I may go to Debconf 10

Today I received a mail from the DebConf Travel Sponsorship Team and they informed me that I may get partially (or fully) sponsored. Ok that’s a bit vague for now, but that also means that I may come to Debconf 10 — yeah!

I also applied for this Debconf Newbies thingy, as this will be the first DebConf for me, but unfortunately there where too many applicants and not enough money and they had to decline my request.

Github announces SVN support

This is freakin’ awesome! It is now possible to checkout from- and commit to git repositories on github with SVN.

This just made my day. This could also mean that this SVN support may later be added into official git (like the CVS emulation), allowing the early movers to use git also on the repository side while staying backwards compatible with the rest who is still using SVN on the client side. Currently it’s more the other way ’round, the wherever SVN is used, git users have to resort to git-svn.
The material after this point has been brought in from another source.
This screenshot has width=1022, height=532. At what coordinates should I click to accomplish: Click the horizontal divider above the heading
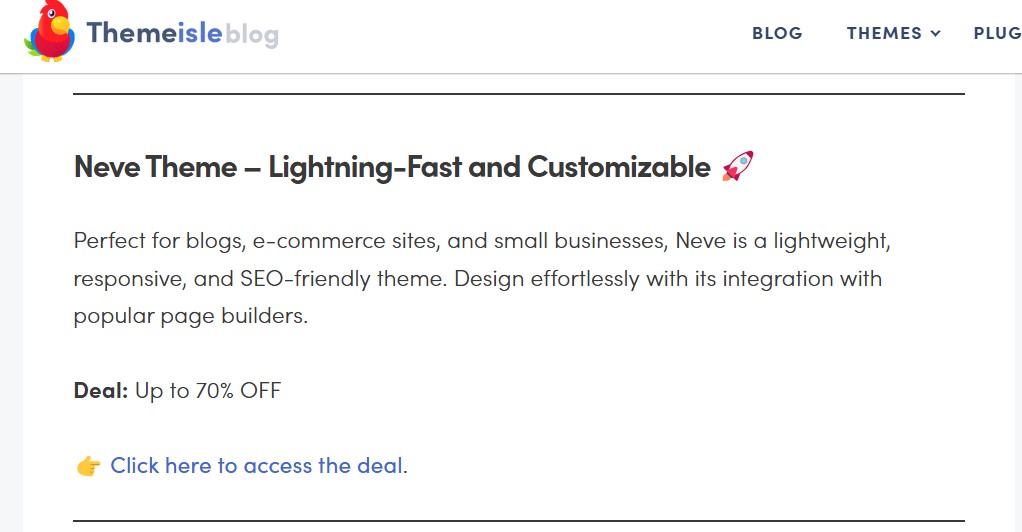click(518, 94)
Debbugs RW-SOAP API Project in GSoC 2010

Google Summer of Code 2010

This year again, I’m proposing a project for this year’s Summer of Code. Very much like my last year’s proposal, it is about adding submit- and manipulation capabilities to debbugs’ SOAP interface. The idea for this project is to add another way to communicate with our bug tracking system than email. Since we already have a read-only SOAP interface, it seems natural to add write-capabilities. Libraries like python-debianbts would adopt those features and end user applications like reportbug or reportbug-ng could use it to enhance usability.

One student has already applied. Others are also very welcome — but be quick, the deadline for student applications is April 9th at 19:00 UTC.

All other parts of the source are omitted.